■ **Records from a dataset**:
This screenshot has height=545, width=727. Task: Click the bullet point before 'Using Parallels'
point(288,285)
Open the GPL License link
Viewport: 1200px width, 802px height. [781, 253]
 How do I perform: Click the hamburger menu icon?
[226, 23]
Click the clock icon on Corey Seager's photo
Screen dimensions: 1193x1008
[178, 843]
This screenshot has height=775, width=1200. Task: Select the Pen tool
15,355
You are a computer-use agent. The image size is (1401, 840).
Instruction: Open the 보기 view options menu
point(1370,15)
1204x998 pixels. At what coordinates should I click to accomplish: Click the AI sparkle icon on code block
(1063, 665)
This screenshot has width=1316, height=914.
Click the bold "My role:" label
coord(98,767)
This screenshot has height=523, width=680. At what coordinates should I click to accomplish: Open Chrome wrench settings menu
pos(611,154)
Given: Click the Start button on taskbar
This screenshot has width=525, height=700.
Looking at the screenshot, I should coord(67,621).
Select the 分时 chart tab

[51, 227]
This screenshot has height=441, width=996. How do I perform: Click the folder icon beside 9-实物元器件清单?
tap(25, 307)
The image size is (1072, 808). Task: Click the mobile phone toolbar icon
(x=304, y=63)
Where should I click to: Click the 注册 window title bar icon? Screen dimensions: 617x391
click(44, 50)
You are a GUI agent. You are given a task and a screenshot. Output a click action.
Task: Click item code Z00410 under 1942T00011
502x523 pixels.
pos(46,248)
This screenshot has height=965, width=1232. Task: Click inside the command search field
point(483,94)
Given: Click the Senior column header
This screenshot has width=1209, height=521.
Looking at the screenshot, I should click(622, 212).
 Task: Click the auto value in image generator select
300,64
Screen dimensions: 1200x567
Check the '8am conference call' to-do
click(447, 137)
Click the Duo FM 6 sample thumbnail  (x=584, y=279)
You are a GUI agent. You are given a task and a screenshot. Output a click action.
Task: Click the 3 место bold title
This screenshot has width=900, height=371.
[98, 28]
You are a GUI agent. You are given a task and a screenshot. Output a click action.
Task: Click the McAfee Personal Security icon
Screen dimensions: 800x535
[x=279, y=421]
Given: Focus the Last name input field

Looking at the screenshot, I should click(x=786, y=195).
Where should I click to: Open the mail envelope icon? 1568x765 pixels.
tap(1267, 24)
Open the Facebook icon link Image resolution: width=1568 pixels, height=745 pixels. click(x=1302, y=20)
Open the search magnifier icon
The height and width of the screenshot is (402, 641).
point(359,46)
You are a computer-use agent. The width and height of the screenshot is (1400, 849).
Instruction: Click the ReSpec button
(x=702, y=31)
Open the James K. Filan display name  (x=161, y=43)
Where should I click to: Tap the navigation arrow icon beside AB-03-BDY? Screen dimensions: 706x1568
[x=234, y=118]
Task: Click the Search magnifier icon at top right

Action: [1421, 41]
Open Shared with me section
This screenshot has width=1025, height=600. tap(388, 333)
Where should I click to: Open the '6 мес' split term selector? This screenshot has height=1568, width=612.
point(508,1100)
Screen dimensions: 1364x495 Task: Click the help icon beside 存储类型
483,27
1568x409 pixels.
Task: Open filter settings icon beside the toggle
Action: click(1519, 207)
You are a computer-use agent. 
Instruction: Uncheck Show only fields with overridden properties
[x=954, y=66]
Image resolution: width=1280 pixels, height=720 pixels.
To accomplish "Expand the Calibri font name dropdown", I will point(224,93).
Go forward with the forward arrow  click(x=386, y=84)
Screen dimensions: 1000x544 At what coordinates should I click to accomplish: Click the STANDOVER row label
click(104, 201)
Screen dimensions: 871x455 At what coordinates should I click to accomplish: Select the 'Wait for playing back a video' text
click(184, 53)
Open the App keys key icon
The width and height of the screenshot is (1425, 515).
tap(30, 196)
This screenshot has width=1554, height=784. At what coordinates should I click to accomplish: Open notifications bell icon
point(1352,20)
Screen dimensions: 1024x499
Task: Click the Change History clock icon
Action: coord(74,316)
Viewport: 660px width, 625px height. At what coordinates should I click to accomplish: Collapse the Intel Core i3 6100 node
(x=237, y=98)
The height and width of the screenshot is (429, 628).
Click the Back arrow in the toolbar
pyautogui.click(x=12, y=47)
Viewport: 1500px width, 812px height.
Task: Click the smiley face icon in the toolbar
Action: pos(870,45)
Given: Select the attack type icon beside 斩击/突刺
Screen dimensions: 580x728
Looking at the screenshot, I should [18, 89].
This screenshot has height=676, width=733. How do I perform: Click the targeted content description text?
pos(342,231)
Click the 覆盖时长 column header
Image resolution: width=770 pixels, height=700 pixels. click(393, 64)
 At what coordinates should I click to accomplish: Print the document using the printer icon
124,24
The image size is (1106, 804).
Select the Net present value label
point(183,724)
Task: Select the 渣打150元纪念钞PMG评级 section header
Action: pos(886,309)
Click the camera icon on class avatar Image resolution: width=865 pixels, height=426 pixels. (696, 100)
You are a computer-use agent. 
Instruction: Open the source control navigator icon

■ **Work to be completed**: Every line above is to be transcribed exactly, with nothing missed.

■ **Reply**:
This screenshot has height=545, width=727. Task: Click the bullet point before 'Using Parallels'
point(288,285)
Open the GPL License link
Viewport: 1200px width, 802px height. [781, 253]
 How do I perform: Click the hamburger menu icon?
[226, 23]
Click the clock icon on Corey Seager's photo
Screen dimensions: 1193x1008
[178, 843]
This screenshot has height=775, width=1200. Task: Select the Pen tool
15,355
You are a computer-use agent. The image size is (1401, 840).
Instruction: Open the 보기 view options menu
point(1370,15)
1204x998 pixels. At what coordinates should I click to accomplish: Click the AI sparkle icon on code block
(1063, 665)
This screenshot has width=1316, height=914.
Click the bold "My role:" label
coord(98,767)
This screenshot has height=523, width=680. At what coordinates should I click to accomplish: Open Chrome wrench settings menu
pos(611,154)
Given: Click the Start button on taskbar
This screenshot has width=525, height=700.
Looking at the screenshot, I should coord(67,621).
Select the 分时 chart tab

[51, 227]
This screenshot has height=441, width=996. How do I perform: Click the folder icon beside 9-实物元器件清单?
tap(25, 307)
The image size is (1072, 808). Task: Click the mobile phone toolbar icon
(x=304, y=63)
Where should I click to: Click the 注册 window title bar icon? Screen dimensions: 617x391
click(44, 50)
You are a GUI agent. You are given a task and a screenshot. Output a click action.
Task: Click item code Z00410 under 1942T00011
502x523 pixels.
pos(46,248)
This screenshot has height=965, width=1232. Task: Click inside the command search field
point(483,94)
Given: Click the Senior column header
This screenshot has width=1209, height=521.
Looking at the screenshot, I should click(622, 212).
 Task: Click the auto value in image generator select
300,64
Screen dimensions: 1200x567
Check the '8am conference call' to-do
click(447, 137)
Click the Duo FM 6 sample thumbnail  (x=584, y=279)
You are a GUI agent. You are given a task and a screenshot. Output a click action.
Task: Click the 3 место bold title
This screenshot has width=900, height=371.
[98, 28]
You are a GUI agent. You are given a task and a screenshot. Output a click action.
Task: Click the McAfee Personal Security icon
Screen dimensions: 800x535
[x=279, y=421]
Given: Focus the Last name input field

Looking at the screenshot, I should click(x=786, y=195).
Where should I click to: Open the mail envelope icon? 1568x765 pixels.
tap(1267, 24)
Open the Facebook icon link Image resolution: width=1568 pixels, height=745 pixels. click(x=1302, y=20)
Open the search magnifier icon
The height and width of the screenshot is (402, 641).
point(359,46)
You are a computer-use agent. The width and height of the screenshot is (1400, 849).
Instruction: Click the ReSpec button
(x=702, y=31)
Open the James K. Filan display name  (x=161, y=43)
Where should I click to: Tap the navigation arrow icon beside AB-03-BDY? Screen dimensions: 706x1568
[x=234, y=118]
Task: Click the Search magnifier icon at top right

Action: [1421, 41]
Open Shared with me section
This screenshot has width=1025, height=600. tap(388, 333)
Where should I click to: Open the '6 мес' split term selector? This screenshot has height=1568, width=612.
point(508,1100)
Screen dimensions: 1364x495 Task: Click the help icon beside 存储类型
483,27
1568x409 pixels.
Task: Open filter settings icon beside the toggle
Action: click(1519, 207)
You are a computer-use agent. 
Instruction: Uncheck Show only fields with overridden properties
[x=954, y=66]
Image resolution: width=1280 pixels, height=720 pixels.
To accomplish "Expand the Calibri font name dropdown", I will point(224,93).
Go forward with the forward arrow  click(x=386, y=84)
Screen dimensions: 1000x544 At what coordinates should I click to accomplish: Click the STANDOVER row label
click(104, 201)
Screen dimensions: 871x455 At what coordinates should I click to accomplish: Select the 'Wait for playing back a video' text
click(184, 53)
Open the App keys key icon
The width and height of the screenshot is (1425, 515).
tap(30, 196)
This screenshot has width=1554, height=784. At what coordinates should I click to accomplish: Open notifications bell icon
point(1352,20)
Screen dimensions: 1024x499
Task: Click the Change History clock icon
Action: coord(74,316)
Viewport: 660px width, 625px height. At what coordinates should I click to accomplish: Collapse the Intel Core i3 6100 node
(x=237, y=98)
The height and width of the screenshot is (429, 628).
Click the Back arrow in the toolbar
pyautogui.click(x=12, y=47)
Viewport: 1500px width, 812px height.
Task: Click the smiley face icon in the toolbar
Action: pos(870,45)
Given: Select the attack type icon beside 斩击/突刺
Screen dimensions: 580x728
Looking at the screenshot, I should [18, 89].
This screenshot has height=676, width=733. How do I perform: Click the targeted content description text?
pos(342,231)
Click the 覆盖时长 column header
Image resolution: width=770 pixels, height=700 pixels. click(393, 64)
 At what coordinates should I click to accomplish: Print the document using the printer icon
124,24
The image size is (1106, 804).
Select the Net present value label
point(183,724)
Task: Select the 渣打150元纪念钞PMG评级 section header
Action: pos(886,309)
Click the camera icon on class avatar Image resolution: width=865 pixels, height=426 pixels. (696, 100)
You are a computer-use agent. 
Instruction: Open the source control navigator icon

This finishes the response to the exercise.